◆ **Work to be completed**
Filter the records below down to lines containing "Kimberley".

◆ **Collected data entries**
* * * * *
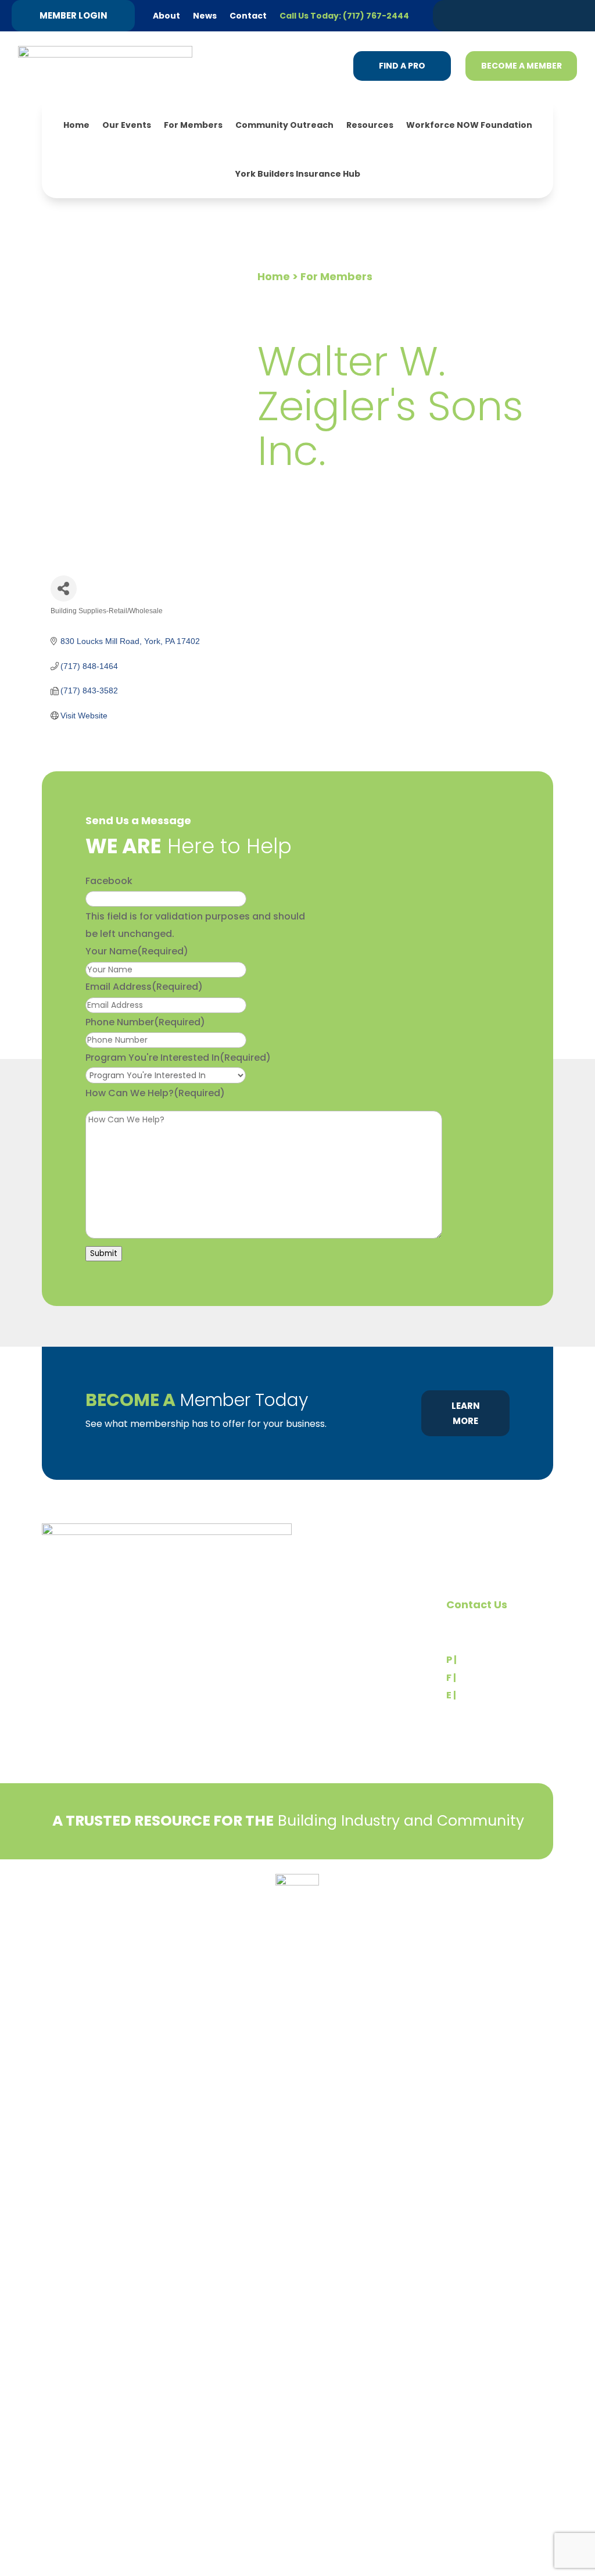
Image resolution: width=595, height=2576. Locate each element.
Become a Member (521, 65)
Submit (103, 1253)
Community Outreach (284, 125)
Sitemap (536, 1909)
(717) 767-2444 (495, 1659)
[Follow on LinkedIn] (491, 15)
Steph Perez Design (471, 1909)
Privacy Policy (71, 1886)
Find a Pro (402, 65)
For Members (193, 125)
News (205, 16)
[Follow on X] (469, 15)
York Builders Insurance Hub (297, 174)
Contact (248, 16)
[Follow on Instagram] (535, 15)
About (166, 16)
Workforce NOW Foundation (469, 125)
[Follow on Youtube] (557, 15)
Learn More (465, 1413)
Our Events (126, 125)
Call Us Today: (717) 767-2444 (344, 16)
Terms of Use (104, 1903)
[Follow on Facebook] (513, 15)
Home (76, 125)
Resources (369, 125)
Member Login (73, 15)
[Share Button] (64, 588)
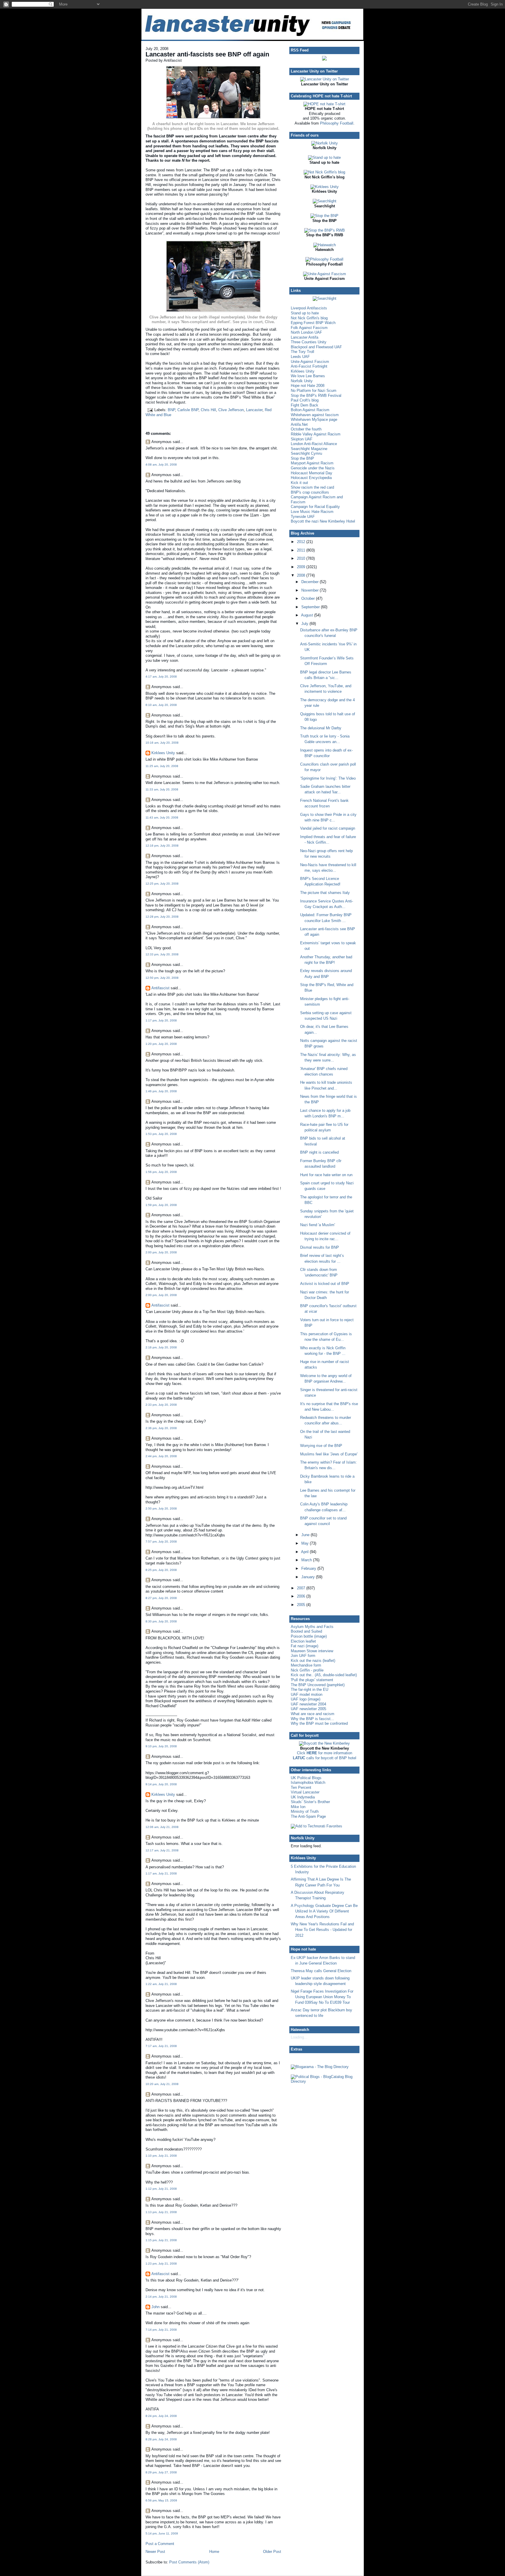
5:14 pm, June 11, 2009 (162, 2533)
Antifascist (160, 988)
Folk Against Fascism (309, 327)
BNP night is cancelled (319, 1152)
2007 (301, 1588)
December (310, 582)
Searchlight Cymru (306, 453)
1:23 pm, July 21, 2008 (161, 2263)
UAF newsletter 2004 (308, 1704)
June (306, 1535)
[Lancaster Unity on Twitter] (324, 79)
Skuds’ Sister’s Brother (310, 1802)
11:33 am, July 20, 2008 (162, 789)
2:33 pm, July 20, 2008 (161, 1404)
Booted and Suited (306, 1631)
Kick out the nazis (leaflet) (313, 1660)
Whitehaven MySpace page (314, 419)
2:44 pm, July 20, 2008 (161, 1456)
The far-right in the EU (309, 1689)
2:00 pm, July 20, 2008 (161, 1252)
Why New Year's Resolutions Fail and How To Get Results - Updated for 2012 (322, 1929)
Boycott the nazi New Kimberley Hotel (323, 521)
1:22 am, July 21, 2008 (161, 1984)
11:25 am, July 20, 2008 (162, 766)
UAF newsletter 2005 (308, 1709)
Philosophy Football (336, 123)
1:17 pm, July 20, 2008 (161, 1020)
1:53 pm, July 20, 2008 (161, 1133)
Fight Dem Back (304, 405)
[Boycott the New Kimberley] (324, 1743)
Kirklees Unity (163, 753)
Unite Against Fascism (310, 361)
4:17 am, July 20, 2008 (161, 676)
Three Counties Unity (308, 342)
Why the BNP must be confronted (319, 1723)
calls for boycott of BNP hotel (324, 1758)
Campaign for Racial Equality (315, 506)
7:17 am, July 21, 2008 (161, 2046)
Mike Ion (298, 1807)
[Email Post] (150, 410)
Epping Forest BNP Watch (313, 323)
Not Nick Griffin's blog (309, 318)
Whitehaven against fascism (315, 415)
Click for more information (324, 1753)
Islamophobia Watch (308, 1782)
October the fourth (306, 429)
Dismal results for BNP (319, 1247)
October (308, 598)
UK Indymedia (303, 1797)
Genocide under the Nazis (313, 468)
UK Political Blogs (306, 1778)
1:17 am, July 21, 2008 (161, 1873)
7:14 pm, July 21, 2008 (161, 2329)
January (308, 1577)
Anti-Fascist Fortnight (309, 366)
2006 (301, 1596)
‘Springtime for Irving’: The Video (328, 778)
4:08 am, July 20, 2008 (161, 464)
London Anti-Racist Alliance (314, 444)
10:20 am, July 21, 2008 (162, 2084)
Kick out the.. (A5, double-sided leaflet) (324, 1675)
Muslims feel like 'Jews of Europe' (328, 1454)
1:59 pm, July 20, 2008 (161, 1205)
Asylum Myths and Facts (312, 1626)
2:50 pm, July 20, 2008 (161, 1508)
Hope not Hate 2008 (307, 385)
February (309, 1568)
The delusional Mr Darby (320, 728)
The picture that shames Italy (325, 892)
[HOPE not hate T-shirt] (324, 104)
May (305, 1543)
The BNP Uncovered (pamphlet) (318, 1685)
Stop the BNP (302, 458)
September (311, 607)
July (305, 623)
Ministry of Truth (305, 1811)
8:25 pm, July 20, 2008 (161, 1570)
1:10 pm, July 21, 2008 (161, 2155)
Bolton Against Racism (310, 410)
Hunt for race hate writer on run (326, 1175)
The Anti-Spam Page (308, 1816)
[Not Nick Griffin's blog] (324, 172)
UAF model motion (306, 1694)
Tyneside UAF (303, 516)
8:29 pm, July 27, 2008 (161, 2472)
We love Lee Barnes (308, 376)
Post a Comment (160, 2543)
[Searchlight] (324, 201)
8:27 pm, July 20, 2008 (161, 1598)
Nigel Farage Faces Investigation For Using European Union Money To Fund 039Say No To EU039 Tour (322, 1997)
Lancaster (254, 410)
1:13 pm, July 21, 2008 (161, 2212)
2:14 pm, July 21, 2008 (161, 2296)
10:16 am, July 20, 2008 (162, 742)
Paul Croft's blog (305, 400)
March (307, 1560)
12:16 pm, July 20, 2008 (162, 845)
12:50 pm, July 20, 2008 (162, 977)
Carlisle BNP (187, 410)
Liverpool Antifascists (309, 308)
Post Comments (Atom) (189, 2562)
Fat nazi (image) (304, 1646)
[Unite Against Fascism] (324, 274)
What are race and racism (312, 1714)
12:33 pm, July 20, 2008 (162, 954)
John (155, 2307)
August (307, 615)
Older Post (272, 2551)
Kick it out (299, 482)
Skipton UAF (301, 439)
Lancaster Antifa (304, 337)
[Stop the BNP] (324, 215)
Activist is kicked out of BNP (324, 1283)
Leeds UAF (300, 356)
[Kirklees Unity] (324, 187)
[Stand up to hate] (324, 157)
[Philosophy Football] (324, 259)
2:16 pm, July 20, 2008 (161, 1347)
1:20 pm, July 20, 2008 (161, 1043)
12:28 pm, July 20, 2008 (162, 916)
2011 (301, 550)
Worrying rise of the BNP (321, 1445)
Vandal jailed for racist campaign (327, 828)
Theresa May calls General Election (321, 1971)
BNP (171, 410)
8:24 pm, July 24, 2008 (161, 2416)
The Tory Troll (302, 351)
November (310, 590)
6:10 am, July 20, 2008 (161, 705)
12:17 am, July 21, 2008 (162, 1850)
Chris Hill (208, 410)
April (305, 1552)
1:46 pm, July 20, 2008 (161, 1091)
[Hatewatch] (324, 245)
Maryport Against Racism (312, 463)
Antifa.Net (299, 424)
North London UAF (306, 332)
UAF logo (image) (305, 1699)
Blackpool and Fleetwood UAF (316, 347)
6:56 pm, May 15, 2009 (161, 2500)
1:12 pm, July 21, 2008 (161, 2188)
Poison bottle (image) (309, 1636)
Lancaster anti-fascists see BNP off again (207, 54)
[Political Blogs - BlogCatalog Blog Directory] (324, 2081)
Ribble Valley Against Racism (315, 434)
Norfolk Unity (302, 381)
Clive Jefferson (231, 410)
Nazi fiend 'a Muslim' (317, 1225)
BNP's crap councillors (310, 492)
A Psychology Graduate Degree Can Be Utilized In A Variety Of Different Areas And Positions (324, 1911)
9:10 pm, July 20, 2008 (161, 1746)
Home (214, 2551)
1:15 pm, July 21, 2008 (161, 2240)
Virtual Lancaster (305, 1792)
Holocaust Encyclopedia (311, 477)
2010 (301, 558)
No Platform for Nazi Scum (313, 390)
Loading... (299, 2037)
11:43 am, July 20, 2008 (162, 817)
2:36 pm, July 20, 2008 (161, 1428)
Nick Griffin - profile (307, 1670)
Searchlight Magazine (309, 449)
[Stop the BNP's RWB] (324, 230)
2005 (301, 1605)
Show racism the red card (312, 487)
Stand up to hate (305, 313)
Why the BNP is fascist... (312, 1719)
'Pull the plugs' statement (312, 1680)
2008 (301, 575)
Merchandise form (306, 1665)
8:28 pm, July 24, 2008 (161, 2439)
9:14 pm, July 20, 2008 (161, 1784)
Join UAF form (303, 1655)
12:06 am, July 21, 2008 (162, 1827)
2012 (301, 542)
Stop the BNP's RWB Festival (316, 395)
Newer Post (155, 2551)
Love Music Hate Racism (312, 511)
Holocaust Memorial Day (311, 473)
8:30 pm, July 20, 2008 (161, 1621)
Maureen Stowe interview (312, 1651)
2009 (301, 567)
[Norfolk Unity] (324, 143)
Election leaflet (303, 1641)
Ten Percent (301, 1787)
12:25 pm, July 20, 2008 (162, 883)
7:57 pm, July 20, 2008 (161, 1541)
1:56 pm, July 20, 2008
* * * * *
◆ **Answer to the exercise**
Boycott the nazi New Kimberley Hotel (323, 521)
[Boycott the New Kimberley] (324, 1743)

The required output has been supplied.